American Journal of Cardiology | 1984
Franco Naccarella; William S. Weintraub; Jai B. Agarwal; Richard H. Helfant; Anne Marie Perrella; Gretchen Lepich
The effect of coronary occlusion on blood flow and function in a remote zone of the left ventricle was studied in 21 open-chest dogs. Group A consisted of 6 dogs not undergoing left circumflex (LC) coronary artery cannulation. The other 15 dogs underwent cannulation of the LC artery followed by partial occlusion to 40 mm Hg diastolic perfusion pressure. Of these dogs, 7 with constant perfusion pressure (group B) were separately evaluated from 8 with declining perfusion pressure (group C).

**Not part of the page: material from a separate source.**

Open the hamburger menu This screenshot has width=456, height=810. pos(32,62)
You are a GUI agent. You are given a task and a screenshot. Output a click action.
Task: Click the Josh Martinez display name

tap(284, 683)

Sequentially more proximal left anterior descending (LAD) occlusions were performed in each group. Blood flow in the LC zone remained unchanged in group A after sequential LAD occlusions, whereas in groups B and C distal and proximal LAD occlusions caused progressive reduction in LC flow. Although in group A segment shortening improved in the LC zone after distal LAD occlusion, in groups B and C progressive impairment in segmental shortening was observed in the LC zone after distal and proximal LAD occlusions. Thus, in the setting of critical coronary stenosis in a zone, total occlusion in another coronary artery can initiate a series of events leading to decreased blood flow in the territory of the stenotic coronary artery, resulting in ischemia and impaired segmental function.